Until my first year of college, I thought I knew all that operatic singers and composers could do. My parameters were set by the matinee performances of the Metropolitan Opera and the iconic Texaco broadcasts. But on a freezing December evening at Colden Auditorium on the Queens College campus in New York, I attended my first live performance of George Frederic Handel's Messiah, my first inkling that there were whole vocal worlds beyond Verdi, Puccini, Mozart, Wagner, and Verdi. The first hint that I was in unexplored territory was when the tenor sang his "Ev'ry Valley Shall Be Exalted" air, where the melody line straightens out the crooked and makes the rough places plain. More jarring than that was the sound of a bass baritone shortly afterwards in the "Thus Saith the Lord" recitative performing the coloratura runs declaring he will "shake all nations." I'd previously assumed that such virtuosic runs were reserved for higher voices almost always female. Since then, I rarely allow a Yuletide season to go by without revisiting Handel's most frequently performed oratorio. During those years, a couple of trends have impacted how we hear the operas and oratorios by Baroque and pre-Romantic composers. Both were in evidence as Christopher Warren-Green, for the first time in his eight seasons as music director of the Charlotte Symphony, conducted Messiah at the Knight Theater.

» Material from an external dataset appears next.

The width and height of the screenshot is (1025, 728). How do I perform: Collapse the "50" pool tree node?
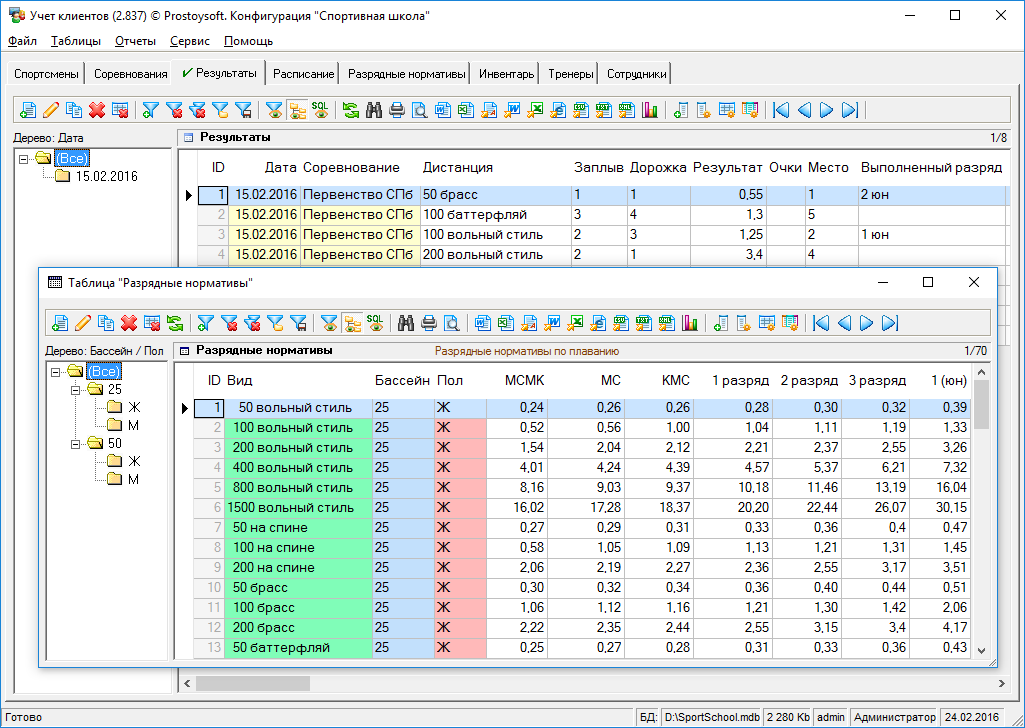[x=75, y=443]
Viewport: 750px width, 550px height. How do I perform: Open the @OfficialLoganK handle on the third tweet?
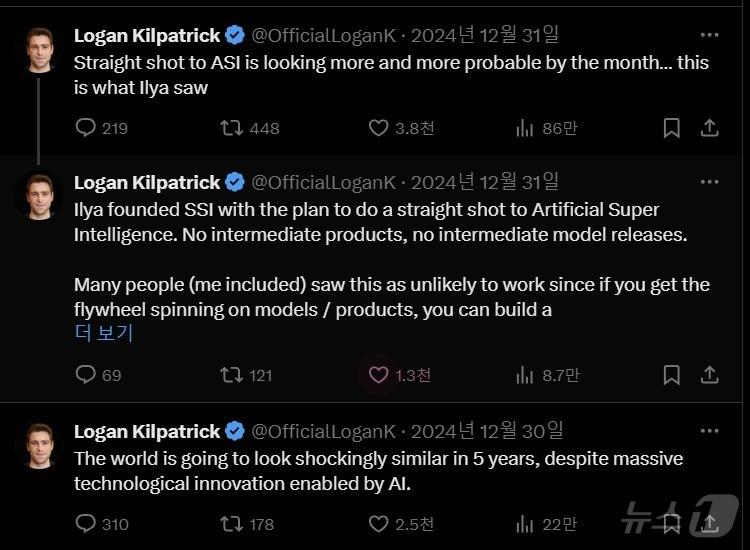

Both trends, when they hit, were championed in the name of authenticity. The first had to do with the modern tendency to perform Early and Renaissance music on modern instruments with larger orchestras. Authenticists trimmed the size of their orchestras and brought back original instruments.
Then came the countertenors to further shake up authentic performance. Although Alfred Deller was established in his career in the late 1940s, there was no mass influx of countertenors, reclaiming the roles originally assigned by early opera composers to castrati, until at least 50 years later. Charlotte Symphony subscribers may have been surprised to see countertenor Brennan Hall singing the alto parts formerly taken by contraltos or mezzo-sopranos, but those who were knowledgeable could hardly have been shocked. In years gone by, purists spearheading the authentic instruments trend might have bridled at the idea that Warren-Green was bowing to ancient practice by trimming the size of his orchestra without adapting original instruments, but the requisite treaties in those wars were tacitly signed a couple of decades ago.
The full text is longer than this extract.